L'an ké vnu

Publié le par Albocicade



Ca ne rate jamais !

Chaque année, les derniers jours de décembre sont ponctuée de joviaux "A l'an ké vin !" ce qui dans le patois local (bien oublié d'ailleurs) signifie "à l'an qui vient", "à l'année prochaine".

Et voilà, l'an est venu.

Et comme chaque année, je trouve que l'on en fait un peu trop : je suis assez peu sensible à la symbolique du changement d'année.

Et pourtant, à la réflexion, nous pourrions avoir nettement pire comme symbolique.

Par exemple, cet odieux "calendrier républicain" dont il m'est arrivé de rencontrer des nostalgiques.

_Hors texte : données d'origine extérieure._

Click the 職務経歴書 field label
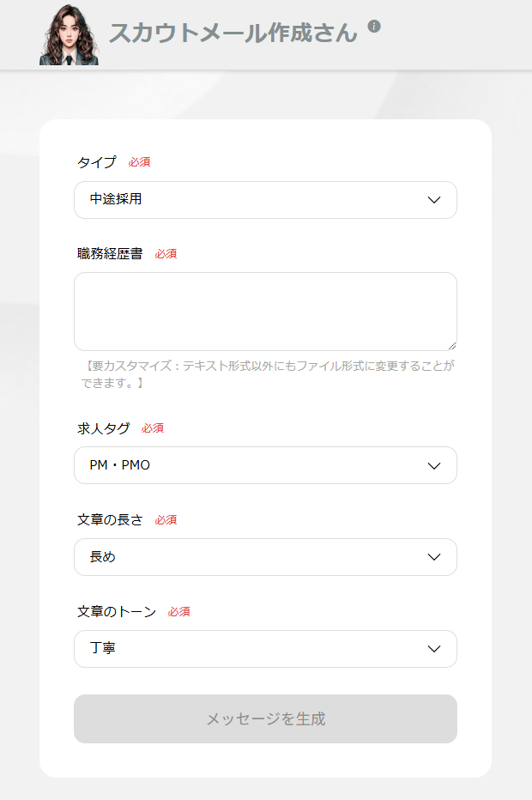tap(110, 254)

Imaginez-vous une année qui a perdu non seulement le nom de ses mois et celui de ses jours, mais encore la durée de sa semaine, et son point de départ… et vous aurez une vague idée de ce à quoi les chrétiens ont été confrontés en France, lorsque des "révolutionnaires" mus par la fureur ont cherché à déstructurer le temps.

Dans ces conditions, allez retrouver le dimanche, parmi les "quintidi", "nonidi", "duodi" et autres "décadi" ; dénicher la date de Noël ou de Pâques  parmi ces mois, ou retrouver une fête alors que les jours sont dédiés à "l'asperge", au "ver à soie" ou au "plantoir".


Finalement, même si la concordance mathématique n'est pas absolue, nous devons au moine Dionysius Exiguus d'être en 2009 après la naissance de Jésus Christ (et non en 2762 de l'a Fondation de Rome, ou pire, en 217 de "l'An de la République").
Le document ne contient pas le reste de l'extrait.